Васька загоняет корову во двор.
– Иди, Логуля, иди, – сопит он и еле достает ручонками до громадного Рогулиного брюха.
Корова почти не обращает на Ваську внимания. Короткие Васькины штаны лямками крест-накрест глядят назад портошинками, и от этого Васька похож на зайца. Полосатая замазанная рубашонка выехала спереди, и на ней, на самом Васькином пузе, болтается орден Славы. Вышла бабка Евстолья, села доить корову. Катюшка ветками черемухи смахивала с Рогули комаров, и Ваське стало нечего делать. Он схватил сухую ольховую рогатину и вприскок, как на велосипеде, побежал по пыльной дороге. Орден Славы вместе с лямками крест-накрест занимал все место на Васькином пузе, и Васька, повизгивая от неизвестной даже ему самому радости, самозабвенно потащил по деревне рогатину.
Как раз в это время на соседнее крыльцо вылез хромой после первой германской Куров, долго, минут десять, шел до бревен. Он выставил ногу, обутую в изъеденный молью валенок. Увидел Ваську, поскреб сивую бороденку, не улыбаясь, тоскливо мигая, остановил мальчика:
– Это ты, Гришка? Али Васька? Который, не могу толку дать.
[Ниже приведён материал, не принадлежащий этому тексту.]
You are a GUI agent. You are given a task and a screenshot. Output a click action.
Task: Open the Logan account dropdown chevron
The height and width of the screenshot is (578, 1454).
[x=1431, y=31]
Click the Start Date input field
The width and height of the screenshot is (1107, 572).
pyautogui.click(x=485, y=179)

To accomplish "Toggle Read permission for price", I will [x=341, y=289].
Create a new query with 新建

Васька остановился, засмущался, а Куров сказал про рогатину:
– Вроде Васька. Брось, батюшко, патачину-то, долго ли глаз выткнуть.
– Не-е-е! – заулыбался мальчонка. – Я иссо и завтла буду бегать, и вчела буду бегать, и…
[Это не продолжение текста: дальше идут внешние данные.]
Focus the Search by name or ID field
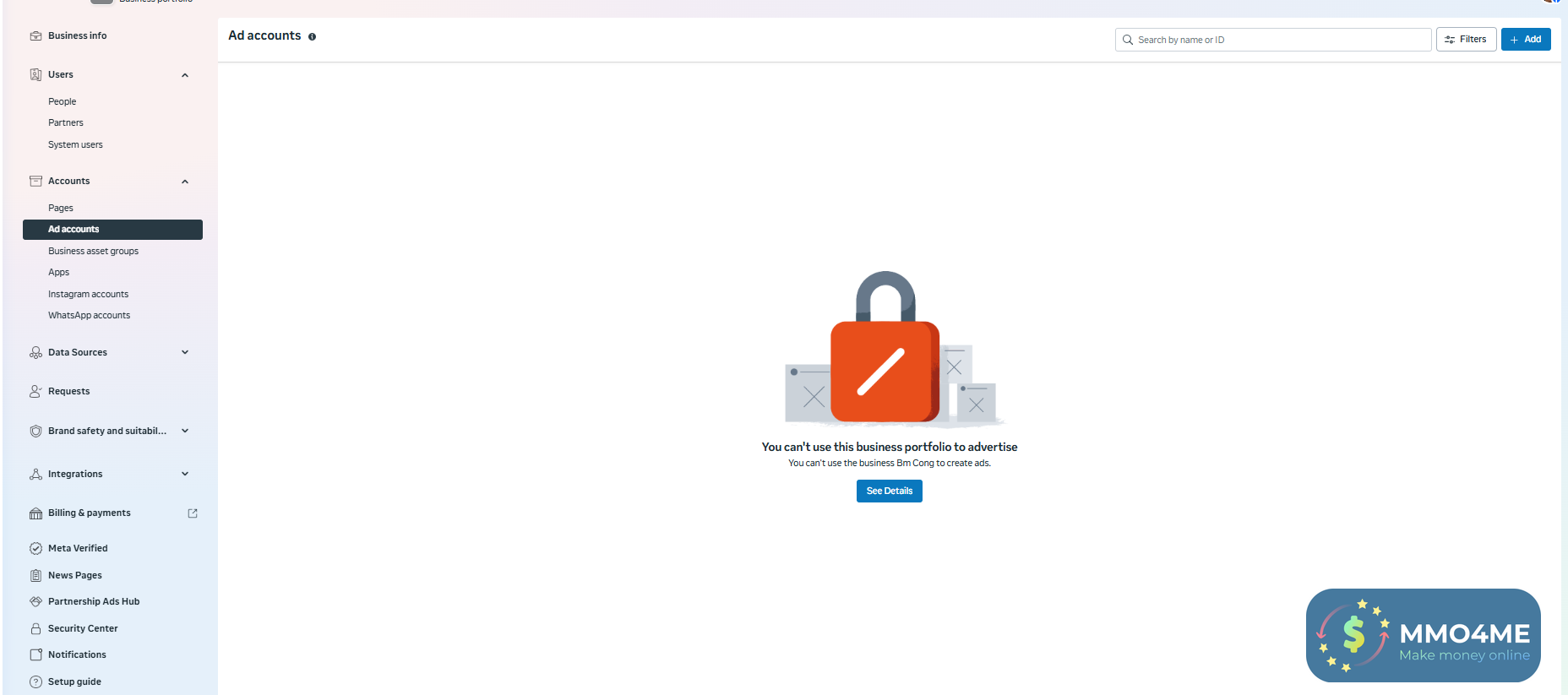Image resolution: width=1568 pixels, height=695 pixels. (x=1273, y=40)
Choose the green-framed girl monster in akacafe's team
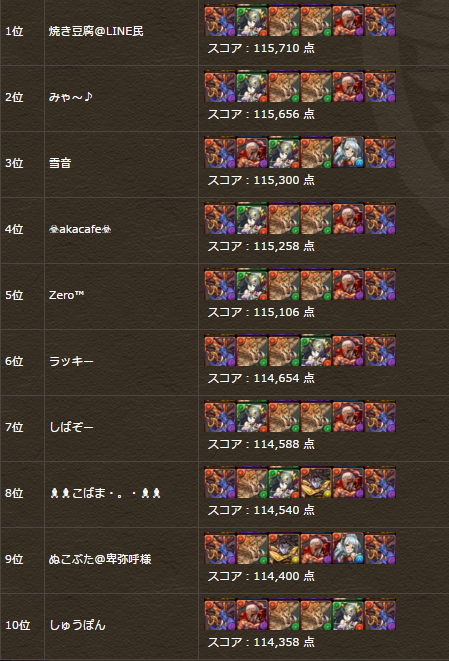The height and width of the screenshot is (661, 449). (x=252, y=218)
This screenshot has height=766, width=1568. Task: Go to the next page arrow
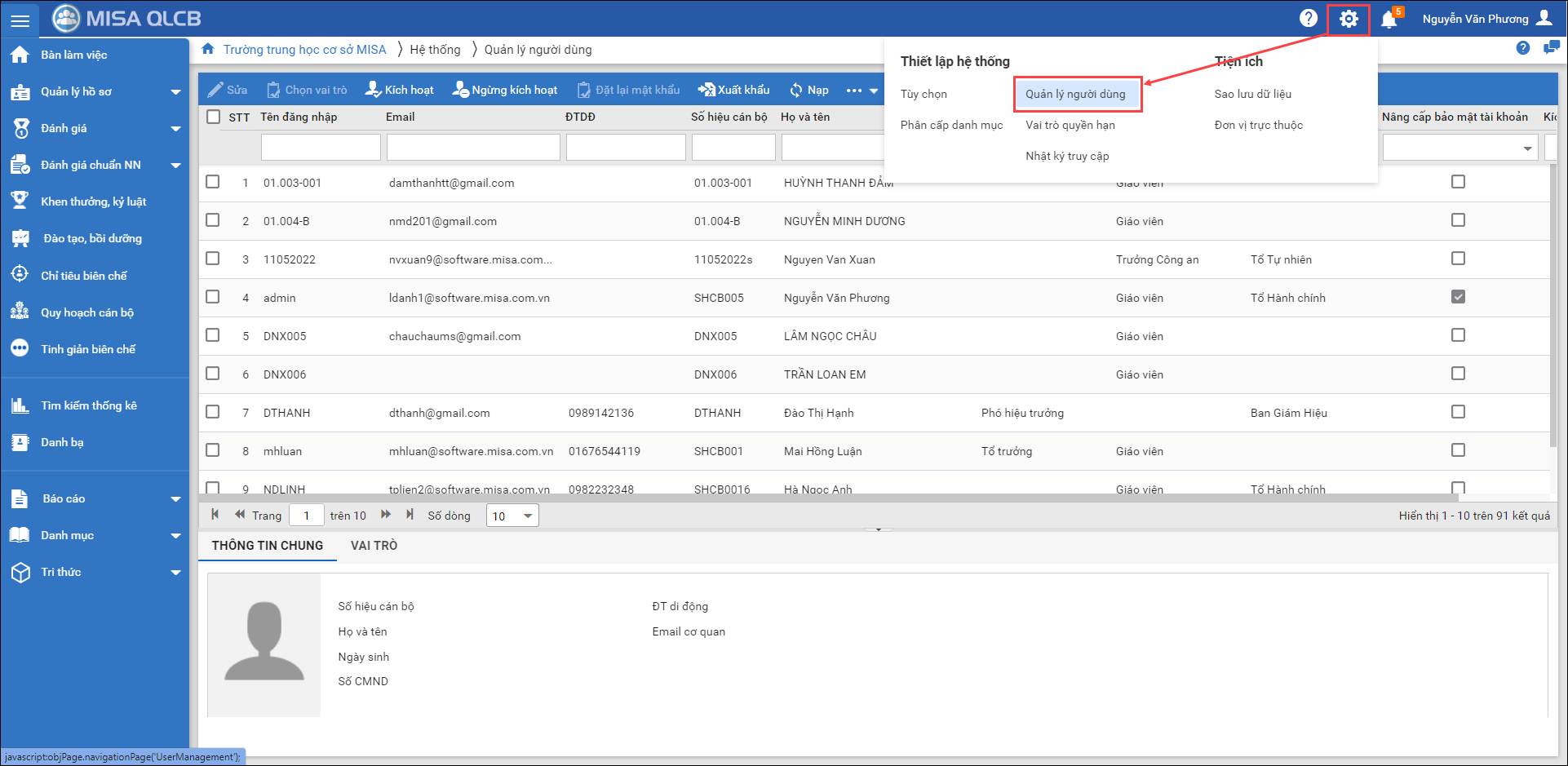(x=386, y=515)
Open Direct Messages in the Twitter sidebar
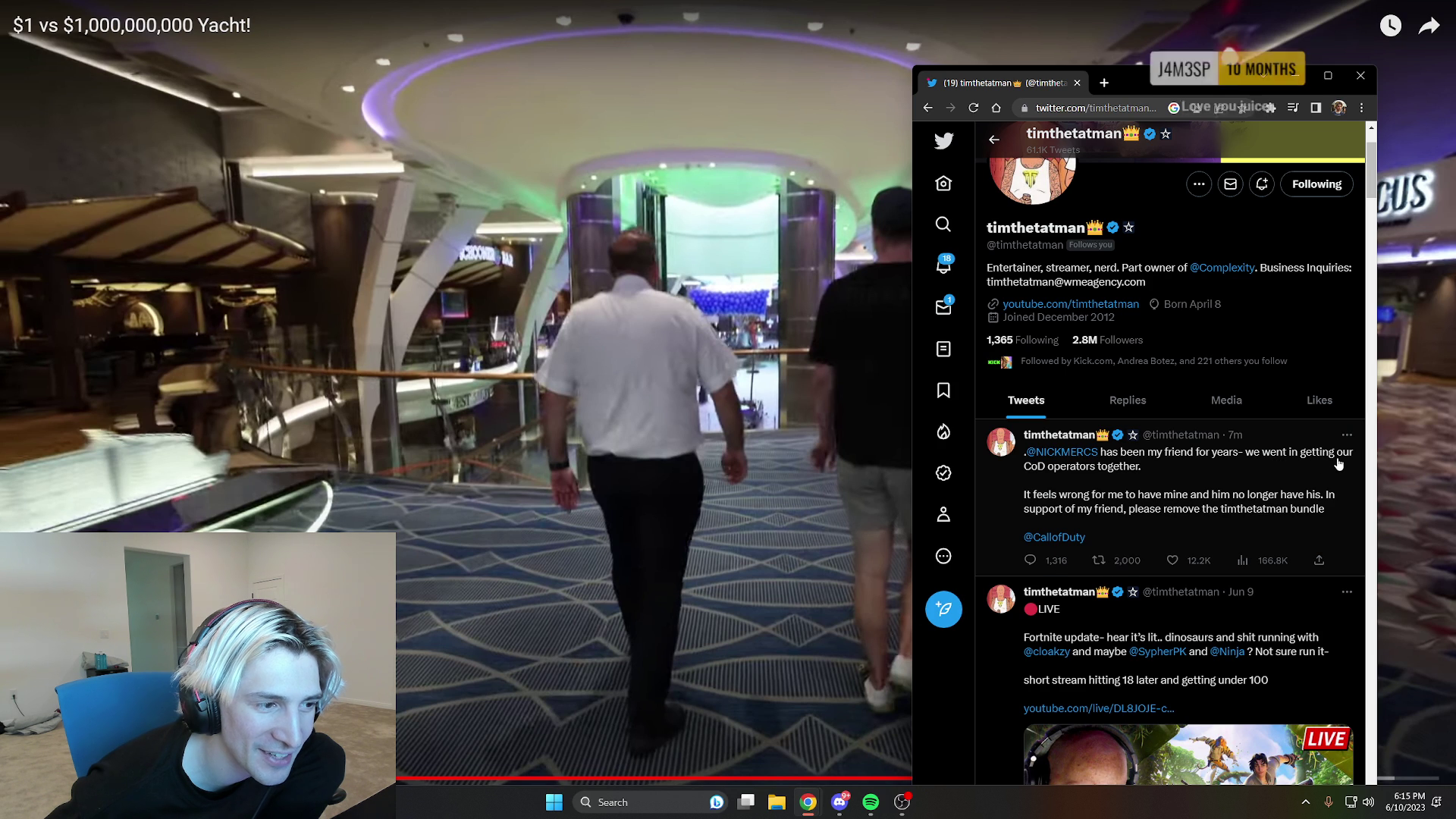Viewport: 1456px width, 819px height. click(x=943, y=307)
– Ну, ну, бегай ежели. Медаль-ту за какие тебе позиции выдали? Больно хорошая медаль-то, носи, носи, батюшко, не теряй.
Васька продолжал свой поход с рогатиной, а старик повернулся к мужикам:
– Пришла хозяйка-то?
– Пришла, – сказал Иван Африканович.
– Ну и слава Богу. А ты, Петров, стогов семьдесят сегодня, поди-ко, наставил, куды и проценты будешь девать? Придется ишшо двух коров заводить, – сказал Куров серьезно.
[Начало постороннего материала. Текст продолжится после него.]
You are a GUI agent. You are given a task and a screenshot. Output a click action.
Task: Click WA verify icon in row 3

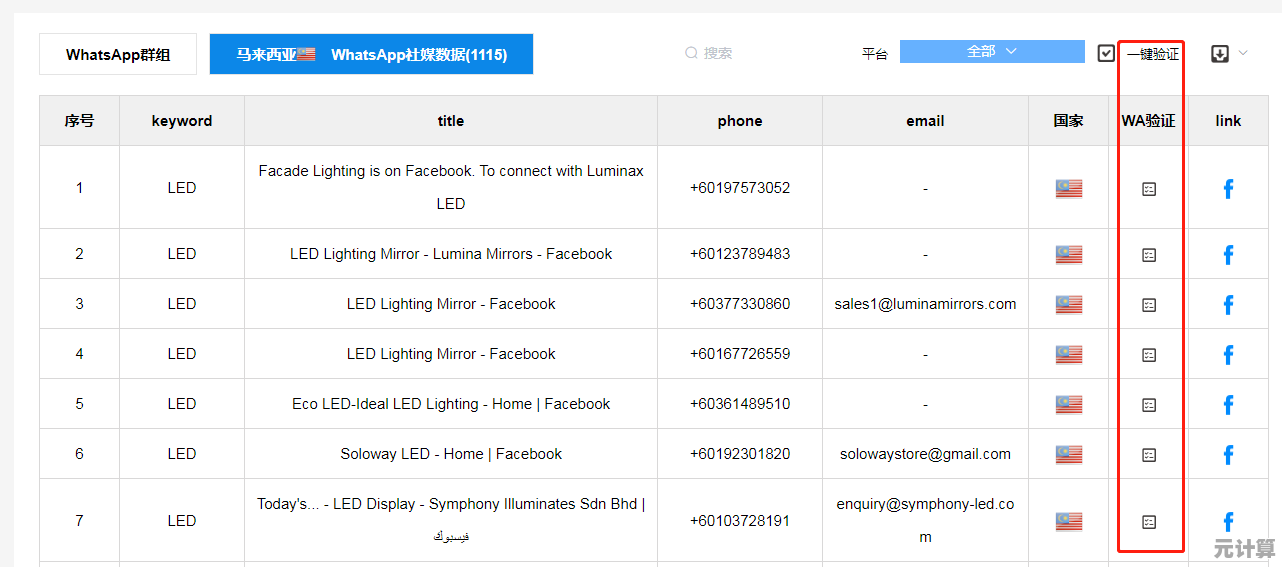1149,305
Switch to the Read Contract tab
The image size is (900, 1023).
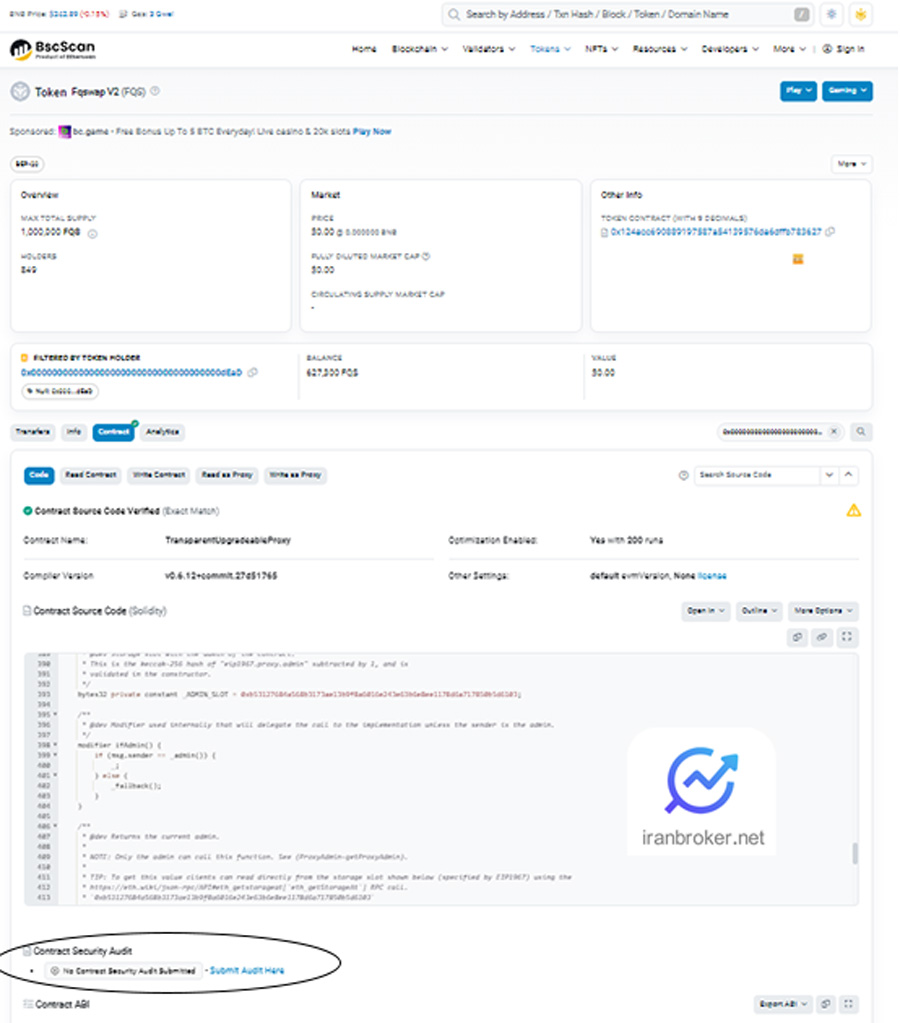pyautogui.click(x=91, y=475)
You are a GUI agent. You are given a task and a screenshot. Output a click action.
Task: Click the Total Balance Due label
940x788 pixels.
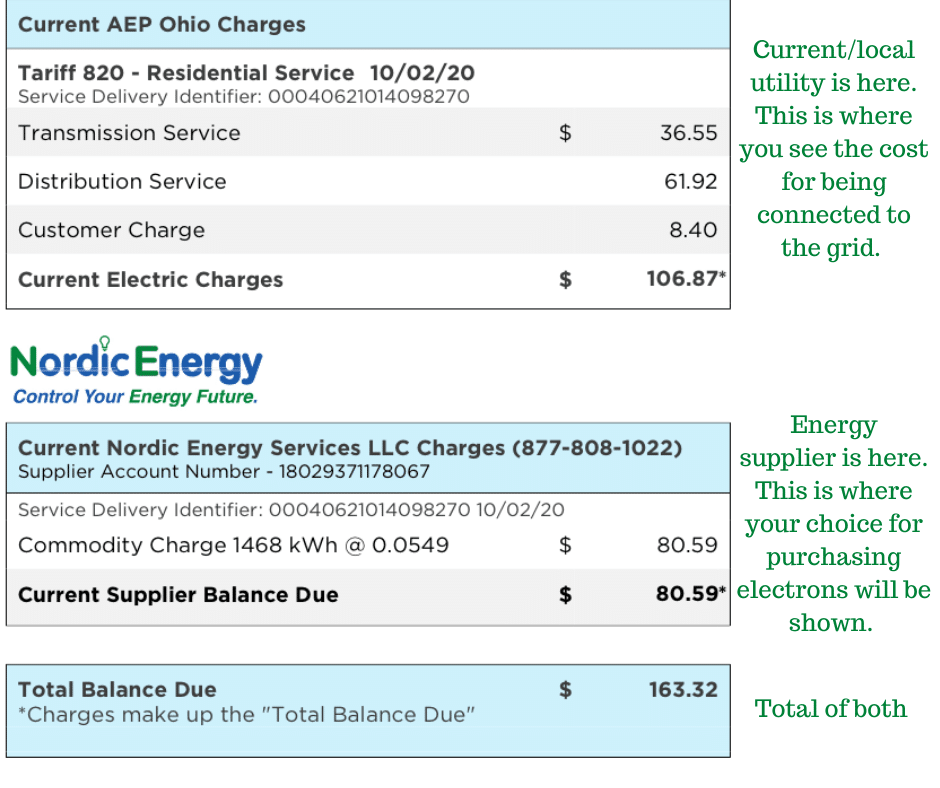pyautogui.click(x=117, y=689)
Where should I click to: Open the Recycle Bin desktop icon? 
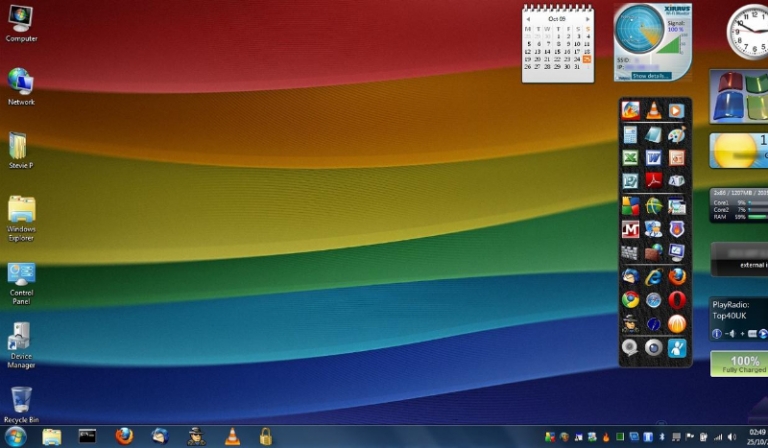pos(20,402)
– Заливай, заливай! И косим-то еще на силос.
– Да чего – «заливай». Мне заливать нечего, ежели правду говорю. «Заливай»… Какова трава-то ноне?
– А ничего, брат Куров, не наросло, вся пожня как твоя лысина.
Мишка снял картузишко с головы Курова, тюкнул по ней пальцем:
– Ну вот, гляди, много ли у тебя тут добра? А все оттого, что ты до чужих баб охоч больно.
– Вот прохвост, – не обиделся Куров, – у кого ты эк и молоть научился. Отец, бывало, тележного скрипу боялся, а тебе пальца в рот не клади. Когда жениться-то будешь? Хоть бы скорее обротала тебя какая-нибудь жандарма.
– А чего мне жениться?
– Да как чего?
– Ну а чего?
– Да нечего, конечно, дело твое, только без бабы какое дело? Я, бывало, отцу забастовку делал, в работу не пошел из-за этого. До колхозов еще было дело. Поставил я, понимаешь, тогда себе задачу – в лепешку разобьюсь, а плясать научусь к Покрову, на игрища стыдно было ходить, плясать спервоначалу не умел. Каждый день на гумно ходил вокруг пестеря плясать. Сперва-то так топал, без толку, а одинова нога за ногу зацепилась и эк ловко выстукалось, что и самому приятно. Только развернулся, пошел эким козырем, а отец как схватит за ухо, он в овине был, подошел сзади да как схватит, ухо у меня так и треснуло. «Чево, – говорит, – дьяволенок, обутку рвешь?» Вот тут вскорости он меня и женил.